Ce n’est pas juste un problème de secret médical, mais plus globalement de secret professionnel. J’en ai pris conscience lorsque l’on a étudié les clusters dans l’hôpital chez nos 245 personnels contaminés, et élaboré le traçage des sujets contacts en cellule de crise. A un moment donné, dans ces circonstances, les noms sont visibles, donnant accès à des informations que les personnes n’avaient pas nécessairement envie de partager : le fait d’être en couple avec un autre professionnel de l’hôpital, ou d’avoir telle ou telle maladie chronique. Il est nécessaire de réfléchir à une meilleure protection des informations personnelles. Cette maladie entraîne son lot de stigmatisations. La responsabilisation communautaire sera importante, mais quand on voit l’ambiance actuelle, c’est loin d’être un objectif atteignable…
Concernant l’hydroxychloroquine, vous êtes très critique envers la méthodologie des études de Didier Raoult, et envers sa communication. Vous faites même un parallèle avec l’affaire de la cyclosporine dans le traitement du sida, et celle de la mémoire de l’eau. Pensez-vous qu’il y a eu fraude ?
Les carences méthodologiques des essais de l’équipe de l’lnstitut hospitalo-universitaire (IHU) de Marseille ont été largement décriées, tout comme leur communication outrancière via YouTube ou dans des revues autopromotionnelles. Mais au-delà, le cadre éthique pose un réel problème, comme l’a révélé Libération. J’ai pu confirmer, en consultant des rapports des comités de protection des personnes (CPP), que l’IHU semble effectivement s’être assis sur les règles gérant les recherches cliniques sur l’homme. Dans l’histoire du sida, les essais cliniques hors cadre ont fait l’objet d’un rapport de l’Inspection générale des affaires sociales (IGAS) et de l’Inspection générale de l’administration de l’Education nationale, en 1995. Il me semble que ces études pourraient relever de l’IGAS.
Cette histoire a fait en tout cas beaucoup de mal à la recherche clinique. Sans compter toute cette violence sur les réseaux sociaux pour une molécule qui n’a pas prouvé son efficacité. La situation actuelle de l’épidémie à Marseille nous renvoie tous à l’humilité.
Vous en voulez aussi aux « experts déconnectés de la réalité », qui délivrent des informations erronées. A l’heure où l’épidémie repart en France, quels sont vos messages principaux ?

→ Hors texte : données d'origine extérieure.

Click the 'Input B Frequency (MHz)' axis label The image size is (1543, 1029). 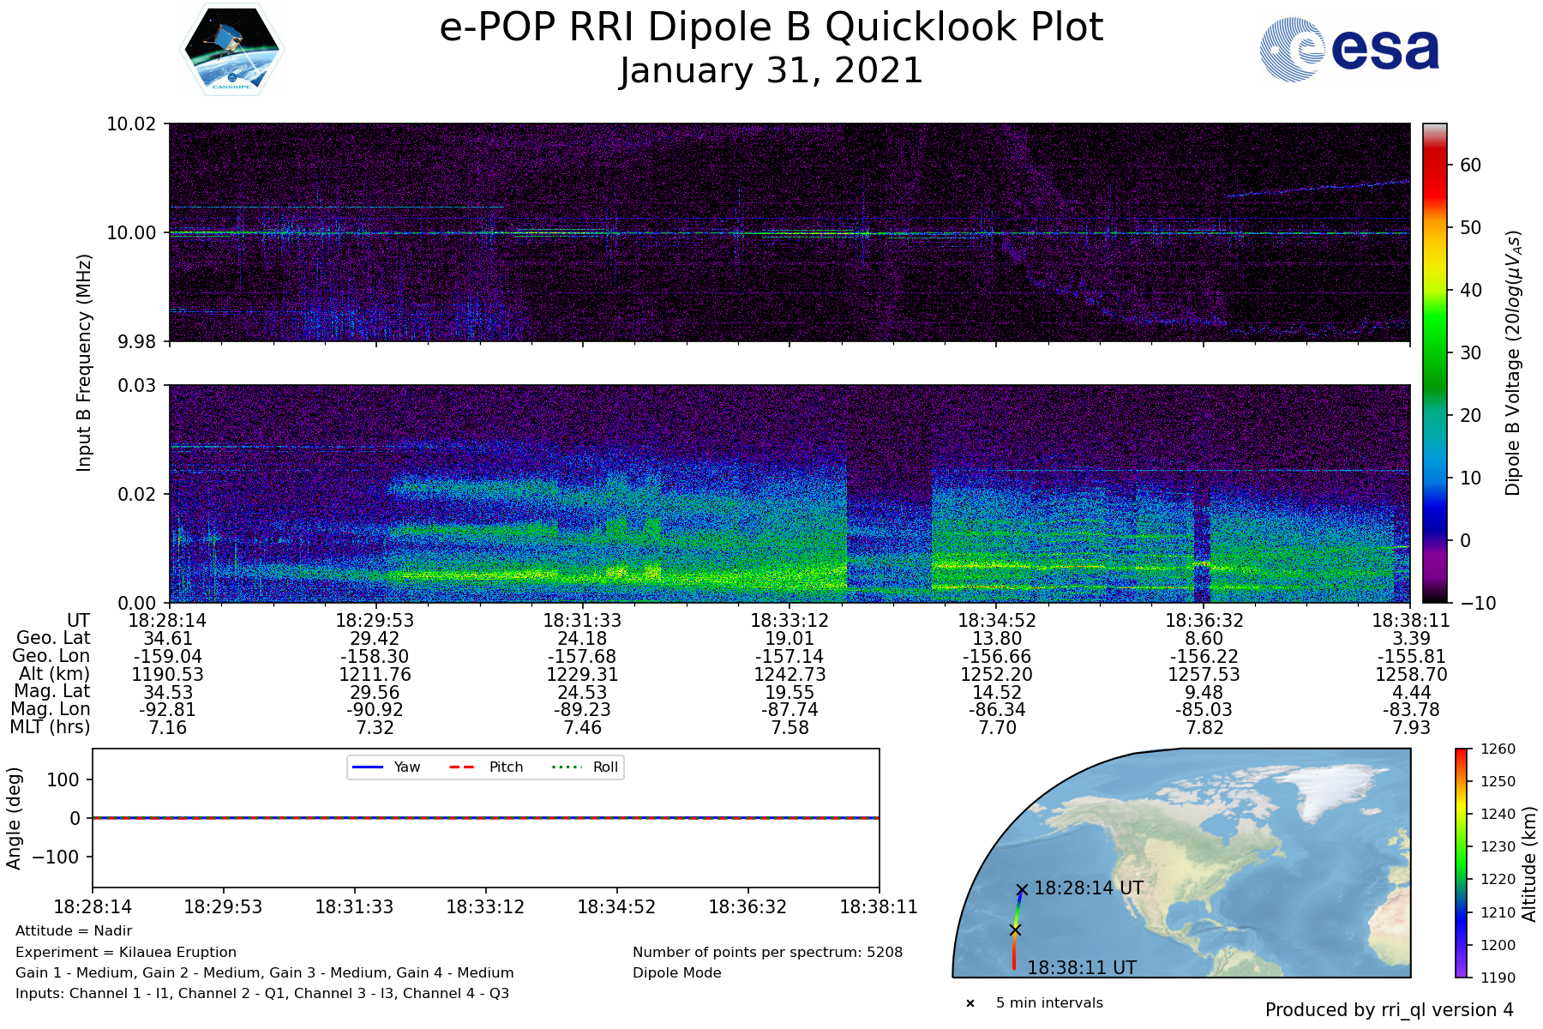point(84,363)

Au début de cette pandémie, des spécialistes se sont trompés en parlant de « grippounette », des modélisations se sont révélées fausses. Dans un phénomène émergent, ces erreurs sont inévitables, mais leur reprise en boucle a créé un courant de négation qui diffuse partout, même chez des chroniqueurs, des philosophes et certains médecins qui nourrissent les dérives complotistes.

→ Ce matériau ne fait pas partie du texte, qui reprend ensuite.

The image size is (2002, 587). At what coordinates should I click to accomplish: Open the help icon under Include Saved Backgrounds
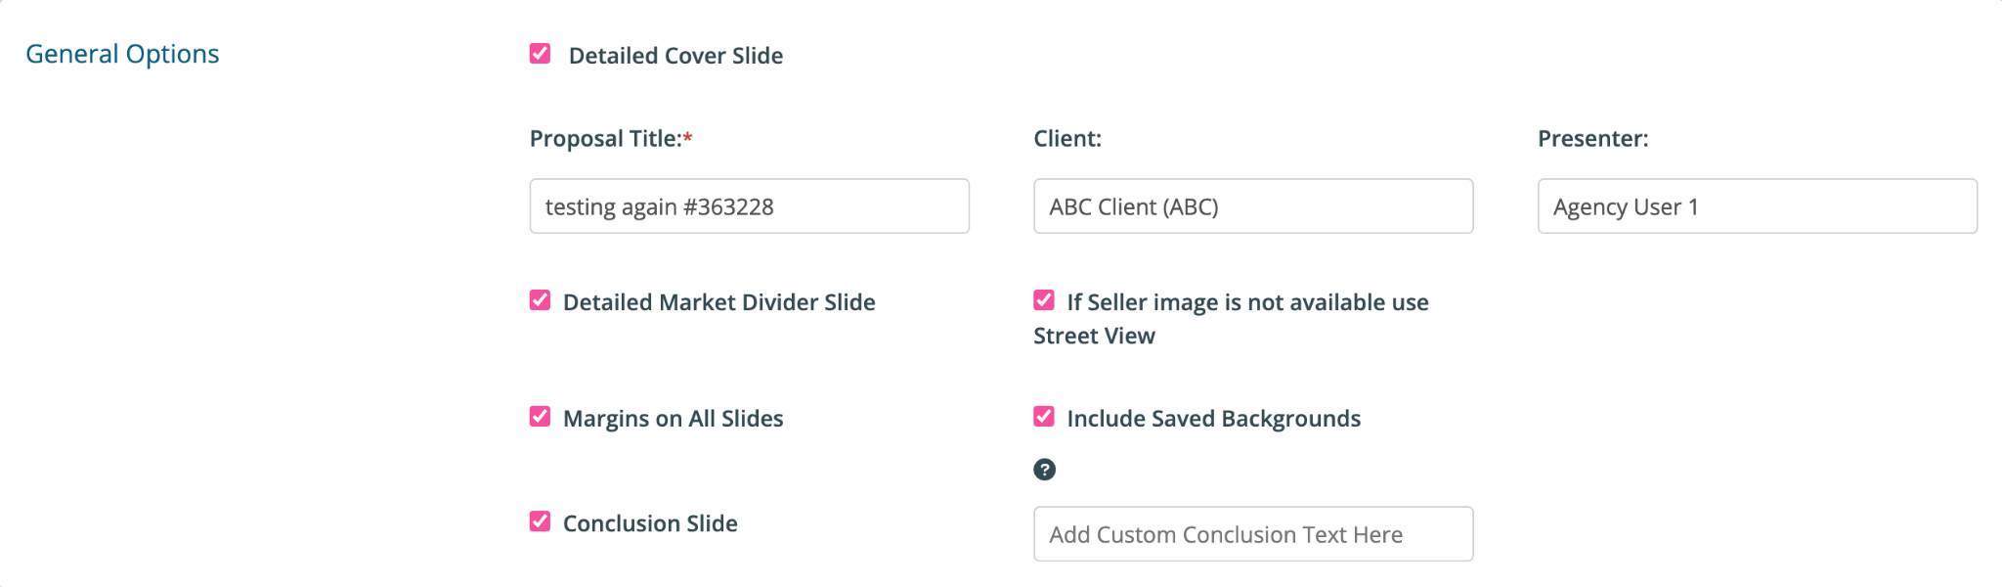click(x=1044, y=470)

Pour la deuxième vague, il faut accepter de dire : « Je ne sais pas. » Par exemple, la place des enfants dans la chaîne de transmission est encore mal connue, idem pour la durée de l’immunité. Et il persiste beaucoup d’incertitudes sur les modes de transmission. On devrait pouvoir laisser l’incertitude exister sans se sentir obligé de donner une opinion. Par ailleurs, pour prendre certaines décisions politiques, comme la généralisation du port du masque, il n’y a pas besoin de preuves de son efficacité. Aujourd’hui, il y a une montée du discours antimasque, mélangée avec des discours antivaccins, anti-5G, etc., et la confusion est attisée par un certain nombre de pseudo-experts et par les réseaux sociaux. Je suis inquiet de cet environnement délétère qui coïncide avec la remontée de l’épidémie.